The fuzzed out dulcet tones of Yo La Tengo ring out on “Fade,” the band’s 13th studio album in a long and storied career that stretches nearly 30 years.
Proudly hailing from Hoboken, New Jersey, the trio is composed of guitarist Ira Kaplan, his wife and drummer Georgia Hubley, and bassist James McNew, all of whom share singing duties.
A staple of the indie rock music scene, the band has a cavalcade of accomplishments under their belt, including several movie soundtracks, an outstanding record of philanthropy, and the rare honor of inventing their own Jewish holiday tradition.
Since 2001 the band has played all eight nights of Hanukkah at Maxwell’s, a small restaurant and music venue in their hometown, with a varied roster of music and comedy guests making special appearances each night. Each year the band plays fan favorites and covers of Jewish artists, donating all the profits from the concerts to charity.
A few days prior to the release of “Fade,” Kaplan spoke to The Arty Semite about the band’s annual holiday festivities, the joy of continuously making music, and not giving fans all the answers.
Laurie Kamens: How does it feel to have created a new holiday tradition with your annual Hanukkah shows?
Ira Kaplan: It feels great. The shows are a lot of work… the amount of effort that goes into them is definitely in the negative column, but there’s so much reward to them, both in the shows and in carving out a little tradition for ourselves. I know how much other people look forward to them, that’s a nice feeling, and then this year in particular we had already committed to them when [Hurricane] Sandy happened, so to know that we had this opportunity to contribute to the recovery, that was something that nobody in the group takes lightly, so we raised a bunch of money for people who really needed it.
How did the idea originate?
The idea was to start it slightly as a joke.

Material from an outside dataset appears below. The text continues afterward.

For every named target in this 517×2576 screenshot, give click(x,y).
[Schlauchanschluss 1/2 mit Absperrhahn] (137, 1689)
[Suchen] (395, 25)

I think we had been talking about doing something kind of party-related around the holidays, we’d refer to it as many people do as Christmas time, and at some point somebody finally said forget Christmas, we should play all eight nights of Hanukkah! And that idea was kind of funny… and challenging. It just seemed like it rang true for a variety of reasons that didn’t always get thoroughly examined.
This year the shows preceded the release of your 13th album, “Fade.” Do you find it challenging to be innovative on each successive record?
No. Something we have spoken about in the past is that if we put out a record that sounded exactly like our last one, even that itself would be new, so I’m not really worried about it. I think the goal is just to create things organically and the rest of it I’m confident will take care of itself. Whether it sounds like the past, unlike the past, or a combination of those two, that stuff just doesn’t enter into it very much.
What is the process of writing an album? Do all three of you write the songs together?
Yes. There’s one song on this record that began with one person. Frequently there will be a song or two that begins with somebody, but by and large most every song starts with the three of us just jamming and seeing what happens.
Much of the commentary that preceded the release of “Fade” is about the revealing nature of the lyrics focusing on aging and personal relationships. What is your take on the album’s themes?
I think that there’s a danger in answering questions too thoroughly. I’m the voice of authority so if I answer that question, you know the answer rather than figuring out for yourself — I think the interpretive part of it is a big part of listening and I don’t really want to get in the way of that.
Yo La Tengo is often called a “critic’s favorite.” Do you ever get tired of that label and want more of a mainstream presence in the media?
I think sometimes “critic’s favorite” ends up being sort of a knee jerk response, so instead of actually listening to the group and hearing and making your own decision, you kind of know what we are in advance. That’s the part of it that’s least appealing to me. Anybody who listens to us and thinks something of it, I have no big objection to it, it might strike me the way I think of the group or it might not, but its fine, its when it feels like its received instead of listened to, that’s when its not as engaging to me.
Regardless of labels, the band has achieved success for over 20 years now. What gives Yo La Tengo such staying power?
I think different people do this for different reasons. It was not our goal to become the biggest band in the world, so we didn’t fail at that. Somebody else might achieve the same level of success we have, but it might represent a failure to them, so we’re fortunate in that regard. We like playing together. I still like making music, so it’s really pretty easy to continue. Whether we should continue to be a band is not something we spend any time thinking about, we just keep doing it.